[Data for this task — start]
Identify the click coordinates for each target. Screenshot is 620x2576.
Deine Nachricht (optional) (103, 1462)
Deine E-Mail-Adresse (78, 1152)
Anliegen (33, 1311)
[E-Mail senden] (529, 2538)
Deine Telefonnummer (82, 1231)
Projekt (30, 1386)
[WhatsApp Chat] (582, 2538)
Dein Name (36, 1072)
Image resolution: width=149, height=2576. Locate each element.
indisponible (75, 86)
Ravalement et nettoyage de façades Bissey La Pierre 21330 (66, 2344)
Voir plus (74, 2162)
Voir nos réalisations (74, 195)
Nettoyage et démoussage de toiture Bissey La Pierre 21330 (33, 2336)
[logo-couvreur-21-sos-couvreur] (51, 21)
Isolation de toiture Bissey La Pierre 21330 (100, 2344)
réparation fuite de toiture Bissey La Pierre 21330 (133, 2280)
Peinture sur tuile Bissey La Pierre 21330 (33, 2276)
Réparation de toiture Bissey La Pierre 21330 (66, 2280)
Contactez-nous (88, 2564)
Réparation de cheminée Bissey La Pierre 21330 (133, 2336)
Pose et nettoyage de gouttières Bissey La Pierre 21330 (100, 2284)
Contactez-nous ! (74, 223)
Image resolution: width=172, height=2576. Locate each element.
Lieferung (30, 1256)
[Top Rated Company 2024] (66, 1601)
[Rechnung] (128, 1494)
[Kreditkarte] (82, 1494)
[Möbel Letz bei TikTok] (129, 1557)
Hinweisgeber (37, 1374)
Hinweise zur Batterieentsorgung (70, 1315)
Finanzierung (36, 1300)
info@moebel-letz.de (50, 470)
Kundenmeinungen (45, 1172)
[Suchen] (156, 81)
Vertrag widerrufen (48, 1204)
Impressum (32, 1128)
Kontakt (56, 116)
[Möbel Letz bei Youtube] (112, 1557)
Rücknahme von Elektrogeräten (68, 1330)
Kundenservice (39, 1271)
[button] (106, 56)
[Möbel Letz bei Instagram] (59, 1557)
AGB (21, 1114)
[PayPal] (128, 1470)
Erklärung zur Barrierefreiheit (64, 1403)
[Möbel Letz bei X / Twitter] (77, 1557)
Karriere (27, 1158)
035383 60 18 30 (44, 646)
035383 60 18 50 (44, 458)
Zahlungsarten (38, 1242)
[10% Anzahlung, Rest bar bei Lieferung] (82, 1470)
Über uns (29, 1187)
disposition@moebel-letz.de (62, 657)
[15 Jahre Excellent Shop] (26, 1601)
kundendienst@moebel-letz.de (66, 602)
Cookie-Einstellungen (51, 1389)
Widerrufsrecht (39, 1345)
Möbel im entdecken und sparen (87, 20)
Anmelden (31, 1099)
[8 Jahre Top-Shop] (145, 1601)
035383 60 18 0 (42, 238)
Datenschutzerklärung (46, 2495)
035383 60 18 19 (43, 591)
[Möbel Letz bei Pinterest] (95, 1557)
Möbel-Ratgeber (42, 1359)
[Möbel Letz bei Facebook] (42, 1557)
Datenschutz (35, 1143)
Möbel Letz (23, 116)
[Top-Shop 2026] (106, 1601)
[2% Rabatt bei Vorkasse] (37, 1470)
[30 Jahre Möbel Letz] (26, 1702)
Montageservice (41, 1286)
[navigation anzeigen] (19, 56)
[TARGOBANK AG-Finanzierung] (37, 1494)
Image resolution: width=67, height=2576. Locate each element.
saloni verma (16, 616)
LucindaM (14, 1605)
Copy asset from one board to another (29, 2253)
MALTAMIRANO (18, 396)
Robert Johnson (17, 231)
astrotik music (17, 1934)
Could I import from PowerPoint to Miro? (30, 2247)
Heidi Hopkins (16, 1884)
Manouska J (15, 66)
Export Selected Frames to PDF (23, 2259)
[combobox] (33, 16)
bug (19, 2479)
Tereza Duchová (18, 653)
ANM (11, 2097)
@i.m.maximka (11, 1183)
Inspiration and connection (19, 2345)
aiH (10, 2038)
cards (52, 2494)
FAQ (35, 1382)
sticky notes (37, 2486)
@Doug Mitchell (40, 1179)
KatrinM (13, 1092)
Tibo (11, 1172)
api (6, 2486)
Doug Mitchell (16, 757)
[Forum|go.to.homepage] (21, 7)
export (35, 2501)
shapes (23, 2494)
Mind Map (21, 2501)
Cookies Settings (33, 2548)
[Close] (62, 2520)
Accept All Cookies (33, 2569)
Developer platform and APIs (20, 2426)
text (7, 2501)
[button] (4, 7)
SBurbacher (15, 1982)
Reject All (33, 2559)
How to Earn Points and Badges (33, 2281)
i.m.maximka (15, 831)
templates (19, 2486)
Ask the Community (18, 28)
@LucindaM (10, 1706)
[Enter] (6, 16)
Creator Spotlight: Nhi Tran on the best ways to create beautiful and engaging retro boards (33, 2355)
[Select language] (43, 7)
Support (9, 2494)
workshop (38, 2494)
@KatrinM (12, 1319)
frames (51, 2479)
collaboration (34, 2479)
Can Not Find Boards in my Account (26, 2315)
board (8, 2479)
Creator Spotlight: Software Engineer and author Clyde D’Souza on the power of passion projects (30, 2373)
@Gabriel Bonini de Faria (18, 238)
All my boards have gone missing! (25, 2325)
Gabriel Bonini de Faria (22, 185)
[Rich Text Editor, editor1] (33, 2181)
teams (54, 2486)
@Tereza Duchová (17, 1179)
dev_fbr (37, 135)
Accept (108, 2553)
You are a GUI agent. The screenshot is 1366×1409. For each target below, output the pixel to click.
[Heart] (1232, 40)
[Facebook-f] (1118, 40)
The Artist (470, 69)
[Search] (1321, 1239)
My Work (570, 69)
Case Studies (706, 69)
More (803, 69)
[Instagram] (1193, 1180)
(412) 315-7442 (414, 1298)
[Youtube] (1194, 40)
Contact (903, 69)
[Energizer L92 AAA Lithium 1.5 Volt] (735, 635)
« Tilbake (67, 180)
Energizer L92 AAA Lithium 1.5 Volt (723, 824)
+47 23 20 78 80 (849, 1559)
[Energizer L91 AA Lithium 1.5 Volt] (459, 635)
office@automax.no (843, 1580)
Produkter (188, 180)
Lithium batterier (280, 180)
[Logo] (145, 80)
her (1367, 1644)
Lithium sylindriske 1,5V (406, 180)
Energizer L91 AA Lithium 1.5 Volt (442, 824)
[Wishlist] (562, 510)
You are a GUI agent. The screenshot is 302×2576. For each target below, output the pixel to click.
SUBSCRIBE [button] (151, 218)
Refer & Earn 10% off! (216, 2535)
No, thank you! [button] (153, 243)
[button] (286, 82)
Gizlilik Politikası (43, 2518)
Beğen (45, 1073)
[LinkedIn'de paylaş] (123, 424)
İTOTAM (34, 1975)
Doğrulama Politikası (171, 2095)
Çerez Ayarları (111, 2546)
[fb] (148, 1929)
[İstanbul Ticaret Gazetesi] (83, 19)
[Data for this task — finish]
» Work to be completed: Tally the lines in the entries above that hold the string "Energizer" and state the tally alone.

» Task response: 4